Yes, I think, it's -- [ Manish ], a few thoughts on that. I think clearly the dumping ground issue is going to -- is already constraining supply. I think we are quite fortunate that many of our projects were in the [ proper ] pipeline, so things like The Trees, last phases, including commercial, residential are not affected by this. But certainly a lot of projects are being held up and everybody's projects will be held up if this issue isn't resolved. I think that will create a crunch of supply and certainly that I think will be felt over the next 2, 3 years and will perhaps have an impact on pricing once demand starts picking up. Our own view in this is that predicting the exact timing is difficult, but it is very clear to us that there should be a very strong rebound in the cycle in the next year or 2. And the reason for that is that it is obviously a cyclical industry where we have several years of a slowdown now. You have affordability at the best level it's been in the last 15, 20 years, if you look at the fact that interest rates have reduced by 300 basis points, people's income have been steadily growing, property prices are flat. So our sense is that there will be a strong rebound that would probably first be witnessed through volumes picking up quite sharply and then that will -- in fact, will obviously depend, ultimately, on pricing as well. So our own sense is that the best way to utilize the current period is to use it for business development, get a robust portfolio in place and then hopefully with new projects starting to get launched, we will be in a much better market.
I have one more question, should I ask or I go back in the queue?
No, go ahead.
So Pirojsha, you just mentioned that this 23 million square feet what we have done, of course, this is the highest, but as I know that you are not that happy with that. So you said that you look more at the value rather than the square feet now on, or recently, right? So is it you mean to say that you are now more looking at the deals within -- in central area or more lucrative areas. So I just want to understand that.
I think we'd like to have projects across the pricing spectrum and across different micro markets in the cities. But yes, certainly I don't think it is reasonable to compare 20 million square feet on the outskirts of cities to, say, 20 million square feet in a more central location. So I think we are certainly cognizant of the total area, where I think we want to enter multiple different micro markets that not just be concentrated in very central locations. But at the same time, I think the central locations are the most preferable ones and are the area where we would most like to add new projects. I think there's quite a lot of discussions underway for some very attractive land parcels. So hopefully we can close many of those.
Okay. And all the best and what we have done in last many years, especially in this year, in terms of residential sales and new deals. So you have taken our expectation to a new level. And I am sure you will do it.
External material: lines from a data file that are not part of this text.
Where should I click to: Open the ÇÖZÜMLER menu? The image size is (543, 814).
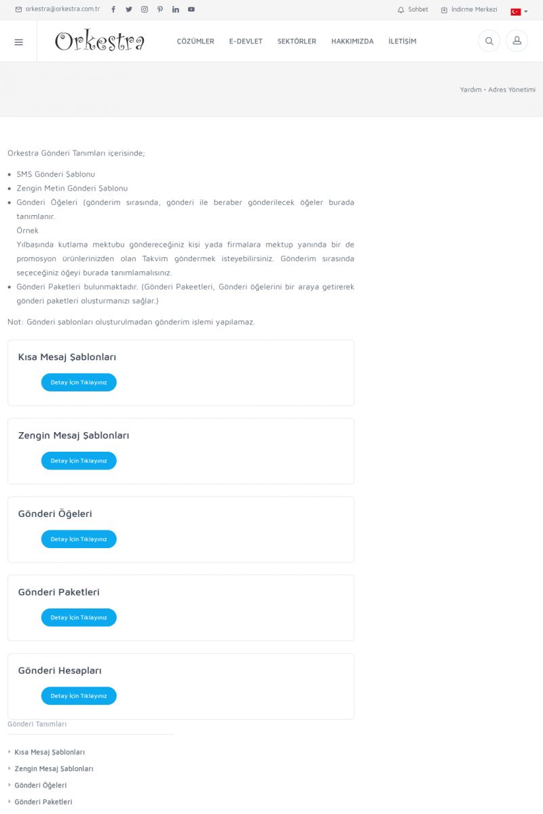195,41
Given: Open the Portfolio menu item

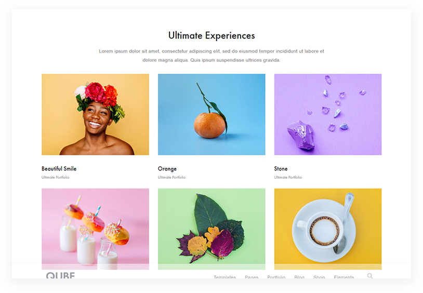Looking at the screenshot, I should (276, 277).
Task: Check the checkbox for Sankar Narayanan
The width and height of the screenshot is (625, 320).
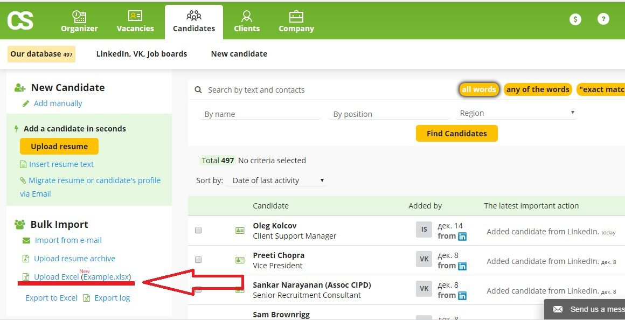Action: [198, 289]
We have the next question from the line of Abhishek Anand from JM Financial.
So my first question is on the commercial assets on book, especially Godrej 2 and the hotel. Have we made any decisions on whether it's for sale or are we going to have it as an annuity project on our books?
No, nothing is finalized yet, but I think for Godrej 2, we are leaning towards doing some kind of an equity partnership, but retaining the asset only.
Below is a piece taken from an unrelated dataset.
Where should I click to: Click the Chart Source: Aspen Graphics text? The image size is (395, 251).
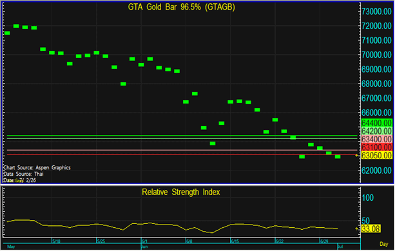point(37,167)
Especially in light of yesterday's budget, because the change in classification will now be taxed, so that's where I was coming from, whether we have made any decisions on whether to hold on to the asset or it will be primarily for sale?
That's right. I think we'll have to decide upfront on that and we are just obviously still fully understanding the budget implications and how exactly to go about it. But yes, I do think that will be an asset that will be -- we'll lease or hold. Of course, we may not retain 100% equity in the assets, yes.
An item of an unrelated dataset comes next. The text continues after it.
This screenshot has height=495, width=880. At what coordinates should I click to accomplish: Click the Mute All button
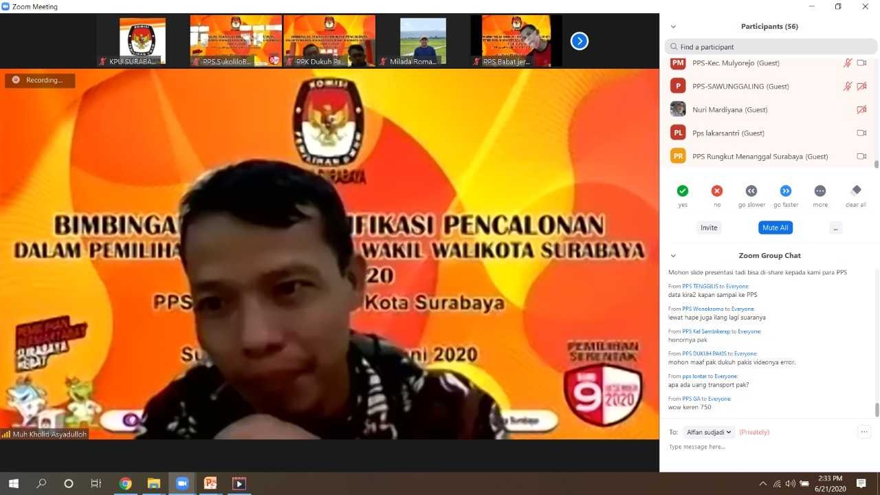tap(775, 228)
Okay. Secondly, I wanted to understand, on the Development Manager model. So I understand that you have a say during construction, but post delivery, how -- what is the role of Godrej, or how does Godrej ensures that a particular project is maintained as per our standards? Just wanted to understand from the contract -- on the contract basis, how do we ensure that our brand name is maintained post delivery?
You know, the operating structure for these projects is, really no different than any other partnership project. We retain full rights to appoint contractors. Contractors can only be from our selected list of companies. And all of this is captured in the documentation. On the facility management part, typically as a company, we haven't been doing our own facility management. So including the joint venture projects, what we do is appoint, typically, one of these IPCs to manage the property and then we hand over to the society living in the development, which is similar under the DM model. I think we are currently exploring and likely to create more of an in-house facility management presence, particularly for some of our signature projects, but that's something we are still evaluating and working on.
Okay. And finally, especially in Bangalore, if I'm observing that a few micro markets you have a heavy presence, like Devanahalli and Sarjapur. Just wanted to understand the strategy of the company, how it's going to differentiate between the projects so that they don't cannibalize among each other. So I understand this is a plotted development, but overall, when you go ahead with a portfolio addition, what all things you take into consideration and try to differentiate it at the projects among themselves so that in future they don't cannibalize with each other.
So Abhishek, Mohit here. So on your specific question, even if I generalize this question to across cities, so we have very strict guidelines when a new project is added. We look at the inventory available in that micro market. And when we look at inventory, we look at inventory which is available for sale. If it's already under construction, then we -- that's a second stage project. So we evaluate that, we look at how much capital has been deployed, et cetera. So there are various parameters which are looked at. And in case we are ever adding a project within the same micro market, then there has to be a very clear differentiation, either through product mix or through your typologies or positioning, which is very clearly defined before the project is signed. Specifically on Bangalore, Devanahalli, Electronic City, Sarjapur, if you look at the HDIL project, which is again closer to Sarjapur, so these are very critical pockets, which we would like to invest in. Whitefield is another area. And this is something which we feel is a very large market. And we are still quite small there. There are larger players there who are doing bigger projects, so I think we see a big potential to grow in Bangalore.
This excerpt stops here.